Produce word for word the lines of the data below running from the one that has "Refund Policy (161, 1199)" to the one that has "[Next (arrow right)] (9, 2575)", inclusive, and no others.

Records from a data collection
=== Begin Enclosure ===

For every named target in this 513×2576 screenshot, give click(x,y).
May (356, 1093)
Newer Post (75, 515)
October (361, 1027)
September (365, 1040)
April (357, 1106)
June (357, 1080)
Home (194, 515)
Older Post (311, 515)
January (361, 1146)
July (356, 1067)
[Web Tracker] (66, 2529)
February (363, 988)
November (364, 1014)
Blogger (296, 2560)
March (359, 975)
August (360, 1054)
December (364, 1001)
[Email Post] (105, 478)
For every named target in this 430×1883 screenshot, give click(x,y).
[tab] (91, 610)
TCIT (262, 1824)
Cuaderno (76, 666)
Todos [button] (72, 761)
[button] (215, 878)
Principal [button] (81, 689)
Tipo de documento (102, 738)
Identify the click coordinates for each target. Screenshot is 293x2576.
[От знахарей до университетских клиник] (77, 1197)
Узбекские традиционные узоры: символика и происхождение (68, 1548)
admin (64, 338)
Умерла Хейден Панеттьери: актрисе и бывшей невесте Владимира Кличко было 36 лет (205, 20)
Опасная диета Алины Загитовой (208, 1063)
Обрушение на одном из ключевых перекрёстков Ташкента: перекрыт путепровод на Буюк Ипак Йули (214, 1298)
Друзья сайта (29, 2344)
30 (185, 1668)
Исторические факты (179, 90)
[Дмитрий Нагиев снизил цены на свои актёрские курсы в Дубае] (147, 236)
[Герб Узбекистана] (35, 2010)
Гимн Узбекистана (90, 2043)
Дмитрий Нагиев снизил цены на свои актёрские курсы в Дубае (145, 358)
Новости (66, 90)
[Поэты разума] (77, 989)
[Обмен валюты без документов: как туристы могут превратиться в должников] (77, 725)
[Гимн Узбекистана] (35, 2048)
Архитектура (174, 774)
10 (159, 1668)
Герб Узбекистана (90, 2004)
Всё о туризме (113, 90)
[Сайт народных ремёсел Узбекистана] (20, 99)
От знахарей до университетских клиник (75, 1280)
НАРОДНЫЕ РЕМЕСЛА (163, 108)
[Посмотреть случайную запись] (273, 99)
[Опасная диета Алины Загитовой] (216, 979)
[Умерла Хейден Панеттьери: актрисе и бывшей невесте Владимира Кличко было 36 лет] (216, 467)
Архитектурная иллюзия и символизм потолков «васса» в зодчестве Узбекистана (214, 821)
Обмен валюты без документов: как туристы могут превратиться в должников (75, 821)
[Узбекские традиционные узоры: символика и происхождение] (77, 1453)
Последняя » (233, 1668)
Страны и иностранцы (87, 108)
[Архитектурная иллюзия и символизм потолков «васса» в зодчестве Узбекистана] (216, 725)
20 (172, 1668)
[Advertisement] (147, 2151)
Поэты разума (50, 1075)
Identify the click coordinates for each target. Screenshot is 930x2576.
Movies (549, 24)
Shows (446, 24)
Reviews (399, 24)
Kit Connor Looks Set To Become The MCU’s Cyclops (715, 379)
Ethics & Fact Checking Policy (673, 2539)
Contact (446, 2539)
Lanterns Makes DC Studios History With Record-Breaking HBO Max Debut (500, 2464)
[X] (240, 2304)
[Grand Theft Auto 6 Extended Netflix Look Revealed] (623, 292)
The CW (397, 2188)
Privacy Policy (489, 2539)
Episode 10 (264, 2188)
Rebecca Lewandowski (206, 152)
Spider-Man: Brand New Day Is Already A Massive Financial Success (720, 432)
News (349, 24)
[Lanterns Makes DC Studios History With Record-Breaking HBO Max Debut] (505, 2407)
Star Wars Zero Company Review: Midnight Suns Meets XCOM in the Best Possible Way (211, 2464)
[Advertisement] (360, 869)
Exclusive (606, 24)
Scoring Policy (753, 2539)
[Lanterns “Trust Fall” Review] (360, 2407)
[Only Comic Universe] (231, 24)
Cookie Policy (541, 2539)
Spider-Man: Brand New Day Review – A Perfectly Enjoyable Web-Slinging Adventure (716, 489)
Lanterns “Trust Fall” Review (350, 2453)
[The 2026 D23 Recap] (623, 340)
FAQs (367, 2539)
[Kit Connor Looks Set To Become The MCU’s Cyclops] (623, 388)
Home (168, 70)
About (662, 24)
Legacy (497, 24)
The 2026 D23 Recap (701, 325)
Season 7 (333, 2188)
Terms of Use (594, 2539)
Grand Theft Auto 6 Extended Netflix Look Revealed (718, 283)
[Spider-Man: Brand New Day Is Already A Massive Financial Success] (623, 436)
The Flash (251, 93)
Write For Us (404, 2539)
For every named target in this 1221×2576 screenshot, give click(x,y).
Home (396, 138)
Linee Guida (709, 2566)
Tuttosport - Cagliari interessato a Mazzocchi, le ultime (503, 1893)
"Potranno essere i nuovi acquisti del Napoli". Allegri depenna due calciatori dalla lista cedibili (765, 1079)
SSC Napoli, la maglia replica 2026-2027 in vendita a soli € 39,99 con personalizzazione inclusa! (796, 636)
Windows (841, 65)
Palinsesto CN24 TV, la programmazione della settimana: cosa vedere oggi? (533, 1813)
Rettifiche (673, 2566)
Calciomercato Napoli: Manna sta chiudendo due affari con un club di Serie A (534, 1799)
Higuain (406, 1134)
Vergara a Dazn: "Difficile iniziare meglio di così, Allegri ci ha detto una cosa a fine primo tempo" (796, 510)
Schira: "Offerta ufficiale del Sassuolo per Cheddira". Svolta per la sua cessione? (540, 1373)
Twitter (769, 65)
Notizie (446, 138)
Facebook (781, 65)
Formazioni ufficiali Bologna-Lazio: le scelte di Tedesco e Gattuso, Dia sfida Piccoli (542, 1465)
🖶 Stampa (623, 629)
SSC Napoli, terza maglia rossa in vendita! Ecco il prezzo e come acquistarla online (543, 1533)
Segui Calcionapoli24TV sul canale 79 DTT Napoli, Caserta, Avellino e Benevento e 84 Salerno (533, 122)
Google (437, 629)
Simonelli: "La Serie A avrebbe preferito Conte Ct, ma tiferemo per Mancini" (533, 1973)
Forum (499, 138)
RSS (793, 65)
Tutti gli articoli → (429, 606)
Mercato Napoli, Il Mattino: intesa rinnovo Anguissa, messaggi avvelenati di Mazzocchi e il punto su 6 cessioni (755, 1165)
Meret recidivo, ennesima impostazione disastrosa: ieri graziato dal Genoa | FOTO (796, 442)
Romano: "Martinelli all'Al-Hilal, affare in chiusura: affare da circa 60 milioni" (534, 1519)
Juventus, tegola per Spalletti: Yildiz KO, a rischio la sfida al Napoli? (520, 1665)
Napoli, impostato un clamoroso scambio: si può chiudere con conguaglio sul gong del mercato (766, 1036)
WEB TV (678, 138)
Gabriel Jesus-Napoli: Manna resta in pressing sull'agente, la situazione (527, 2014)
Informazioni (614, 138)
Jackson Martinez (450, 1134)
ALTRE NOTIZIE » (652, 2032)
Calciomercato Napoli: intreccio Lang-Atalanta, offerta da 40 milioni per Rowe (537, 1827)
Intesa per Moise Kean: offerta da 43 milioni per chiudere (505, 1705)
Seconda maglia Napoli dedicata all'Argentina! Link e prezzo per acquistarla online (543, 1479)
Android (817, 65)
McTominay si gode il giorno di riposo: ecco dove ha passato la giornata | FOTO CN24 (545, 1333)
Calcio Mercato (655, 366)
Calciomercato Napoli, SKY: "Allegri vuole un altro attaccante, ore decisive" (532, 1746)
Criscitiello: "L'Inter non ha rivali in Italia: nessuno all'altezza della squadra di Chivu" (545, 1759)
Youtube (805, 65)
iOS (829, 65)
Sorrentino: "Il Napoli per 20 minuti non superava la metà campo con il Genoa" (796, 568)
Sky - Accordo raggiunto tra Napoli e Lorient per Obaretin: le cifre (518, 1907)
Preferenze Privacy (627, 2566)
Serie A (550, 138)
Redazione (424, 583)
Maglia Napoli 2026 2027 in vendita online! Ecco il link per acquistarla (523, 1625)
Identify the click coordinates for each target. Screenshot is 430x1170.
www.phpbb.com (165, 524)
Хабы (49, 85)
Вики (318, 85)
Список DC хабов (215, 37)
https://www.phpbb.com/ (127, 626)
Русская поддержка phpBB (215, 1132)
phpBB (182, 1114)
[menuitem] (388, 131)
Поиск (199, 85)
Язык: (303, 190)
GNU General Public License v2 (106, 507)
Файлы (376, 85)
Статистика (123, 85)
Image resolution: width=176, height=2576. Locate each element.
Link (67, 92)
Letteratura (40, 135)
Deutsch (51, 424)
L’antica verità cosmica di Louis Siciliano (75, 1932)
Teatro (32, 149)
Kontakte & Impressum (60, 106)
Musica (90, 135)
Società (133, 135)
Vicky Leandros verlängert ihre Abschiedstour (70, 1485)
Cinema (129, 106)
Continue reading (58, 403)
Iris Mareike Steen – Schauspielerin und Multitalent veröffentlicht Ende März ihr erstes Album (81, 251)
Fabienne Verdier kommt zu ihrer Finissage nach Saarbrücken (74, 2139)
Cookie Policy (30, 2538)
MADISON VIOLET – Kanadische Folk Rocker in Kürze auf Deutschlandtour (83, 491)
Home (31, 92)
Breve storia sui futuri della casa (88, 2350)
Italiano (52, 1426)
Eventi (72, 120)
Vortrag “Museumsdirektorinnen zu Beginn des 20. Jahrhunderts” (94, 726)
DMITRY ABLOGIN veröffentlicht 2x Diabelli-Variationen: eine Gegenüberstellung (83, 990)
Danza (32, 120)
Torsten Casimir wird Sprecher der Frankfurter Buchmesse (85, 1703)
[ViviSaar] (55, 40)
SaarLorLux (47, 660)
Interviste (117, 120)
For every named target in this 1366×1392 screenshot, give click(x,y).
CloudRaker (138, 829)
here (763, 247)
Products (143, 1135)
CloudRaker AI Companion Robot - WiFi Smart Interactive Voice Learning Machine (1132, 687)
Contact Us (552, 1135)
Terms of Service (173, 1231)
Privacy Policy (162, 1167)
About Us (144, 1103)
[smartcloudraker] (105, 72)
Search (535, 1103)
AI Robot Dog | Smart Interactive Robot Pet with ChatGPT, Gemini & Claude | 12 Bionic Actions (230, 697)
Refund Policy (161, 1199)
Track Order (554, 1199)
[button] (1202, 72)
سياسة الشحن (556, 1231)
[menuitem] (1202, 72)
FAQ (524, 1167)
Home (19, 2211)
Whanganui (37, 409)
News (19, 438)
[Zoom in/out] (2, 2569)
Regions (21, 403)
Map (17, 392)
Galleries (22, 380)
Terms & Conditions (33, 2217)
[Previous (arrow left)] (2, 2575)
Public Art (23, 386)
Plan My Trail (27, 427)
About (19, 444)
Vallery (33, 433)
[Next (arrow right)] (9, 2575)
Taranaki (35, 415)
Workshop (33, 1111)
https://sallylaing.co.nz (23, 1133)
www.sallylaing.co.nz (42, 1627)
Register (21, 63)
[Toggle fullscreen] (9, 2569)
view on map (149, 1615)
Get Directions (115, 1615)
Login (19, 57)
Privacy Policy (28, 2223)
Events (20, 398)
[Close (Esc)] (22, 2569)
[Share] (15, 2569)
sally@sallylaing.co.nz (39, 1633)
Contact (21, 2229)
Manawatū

=== End Enclosure ===

→ **Reply to the task**
Refund Policy (161, 1199)
Track Order (554, 1199)
[button] (1202, 72)
سياسة الشحن (556, 1231)
[menuitem] (1202, 72)
FAQ (524, 1167)
Home (19, 2211)
Whanganui (37, 409)
News (19, 438)
[Zoom in/out] (2, 2569)
Regions (21, 403)
Map (17, 392)
Galleries (22, 380)
Terms & Conditions (33, 2217)
[Previous (arrow left)] (2, 2575)
Public Art (23, 386)
Plan My Trail (27, 427)
About (19, 444)
Vallery (33, 433)
[Next (arrow right)] (9, 2575)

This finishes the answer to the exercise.